PCRE2Project / pcre2

PCRE2 development is now based here.
Other
918 stars 191 forks source link

Non-recursive scan prefix in JIT #560

Closed zherczeg closed 1 week ago

zherczeg commented 1 week ago

The algorithm is rewritten. It should cover more cases and non-recursive.

Testing is difficult though. When it covers cases that it should not, the matching should fail, so that can be tested at some level. However, the opposite, when it does not cover cases, that it should, the effect is just slower matching.

Fixes #558 since it is non-recursive.

NWilson commented 1 week ago

I didn't have time to look at this yesterday; but I will today.

zherczeg commented 1 week ago

I will try to explain the algorithm using examples. The prefix is a simplified pattern, which has a fixed length, and it is a string of small character sets and dots in regexp terms.

Example: /(abc|xbyd)/ prefix is [ax]b[cy] (3 characters long) /a[a-z]b+c/ prefix is a.b (3 characters long) (I decided that + may introduce too many combinations, and not worth to continue. Never proved that it is true or false, just my feelings.) /ab?cd/ prefix is a[bc][cd] (3 characters long) /(ab|cd)|(ef|gh)/ prefix is [aceg][bdfh] (2 characters long)

Why this prefix is collected: jit can generate a simd code, which can search ...[ab]...[cd] patterns very fast (currently disabled on Windows though). So in the prefix we search for maximum two character sets (prefer single characters if possible), where the two sets has no common character. In my experiences the chance of such pairs are very low in a real text, so an ab is quite rare, but a "`" (double space) is frequent. We even prefer an " [ax]" over " `", although the latter is "simpler".

The scan_prefix scans the pattern in a simple loop. However, if an | or character? is encountered, we save its location on the stack, and continue to the ending ')'. This way we can parse /a(bc|cb|xy)e/ as a[bcx][cby]e.

I hope this explains how the algorithm works. In jit, everything is rather complex unfortunately. This gives its speed, but quite challenging for understanding.

Let me know if you need more explanation.

NWilson commented 1 week ago

Ouch! I knew my understanding of the code's intentions didn't match what the code was doing, but I couldn't work out its purpose from just reading the loop.

That's really helpful explanation. I should be able to match that behaviour to the code now.

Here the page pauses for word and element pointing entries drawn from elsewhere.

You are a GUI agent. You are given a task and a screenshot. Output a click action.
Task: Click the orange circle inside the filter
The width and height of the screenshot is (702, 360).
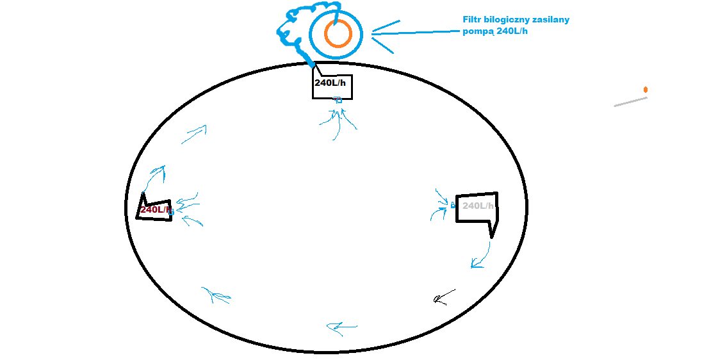click(x=325, y=34)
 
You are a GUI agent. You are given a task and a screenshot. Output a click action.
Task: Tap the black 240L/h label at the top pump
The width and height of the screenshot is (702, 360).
click(x=330, y=83)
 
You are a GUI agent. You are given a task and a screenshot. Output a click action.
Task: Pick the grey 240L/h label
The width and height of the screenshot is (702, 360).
click(x=478, y=206)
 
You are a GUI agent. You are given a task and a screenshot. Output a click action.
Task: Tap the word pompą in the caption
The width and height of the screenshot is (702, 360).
click(x=478, y=32)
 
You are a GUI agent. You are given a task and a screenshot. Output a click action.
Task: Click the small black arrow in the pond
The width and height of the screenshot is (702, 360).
click(x=444, y=297)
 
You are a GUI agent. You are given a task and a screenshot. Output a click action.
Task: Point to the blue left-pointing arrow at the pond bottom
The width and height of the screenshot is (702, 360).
click(x=342, y=328)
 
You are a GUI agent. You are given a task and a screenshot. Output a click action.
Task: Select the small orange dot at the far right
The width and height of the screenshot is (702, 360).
click(x=646, y=90)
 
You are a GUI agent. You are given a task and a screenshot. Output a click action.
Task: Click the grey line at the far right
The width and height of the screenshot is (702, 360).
click(x=630, y=102)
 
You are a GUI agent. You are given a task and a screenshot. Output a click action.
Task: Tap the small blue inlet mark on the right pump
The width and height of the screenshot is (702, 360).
click(x=453, y=205)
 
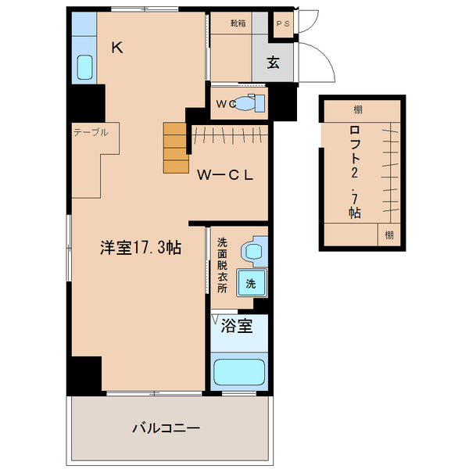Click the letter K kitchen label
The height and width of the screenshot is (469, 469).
(x=116, y=48)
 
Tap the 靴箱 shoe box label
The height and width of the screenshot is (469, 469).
(x=238, y=23)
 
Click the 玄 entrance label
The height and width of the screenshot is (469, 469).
(x=274, y=63)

zherczeg commented 1 week ago

I have added the examples as a comment to the function. Let me know if more changes are needed.

zherczeg commented 1 week ago

I plan to land this patch soon, then #559, then the rest. Please let me know if this needs more changes.

PhilipHazel commented 1 week ago

Most of these choices are made based on how it is easier / faster to process them in the interpreter. Philip probably could tell more about it.

When I first wrote PCRE in 1997, Perl regular expressions were a lot simpler than they are today. I'm actually quite gratified to know that we've managed to keep on upgrading the code over nearly 30 years. The original set of opcodes was invented "off the top of my head" but has been changed over the years. For example, at first I had a "string" opcode rather than OP_CHAR. That had its problems; this is from the ChangeLog for 2.07:

  1. Fixed bug: a zero repetition after a literal string (e.g. /abcde{0}/) was
    causing the entire string to be ignored, instead of just the last character.

It was not until release 5.0 (2004) that the string op was abolished in favour of OP_CHAR. (Reading the PCRE1 ChangeLog can be quite instructive.) Note that JIT support didn't come along until 2011 (release 8.20), a little bit after I got rid of tracking options at runtime (there used to be OP_OPT) and introduced OP_CHARI and other caseful/caseless pairs in 8.13.

So yes, it was the interpreter that influenced all these early decisions.

@zherczeg is also correct in saying that not much attention has been paid to the exact values of error offsets.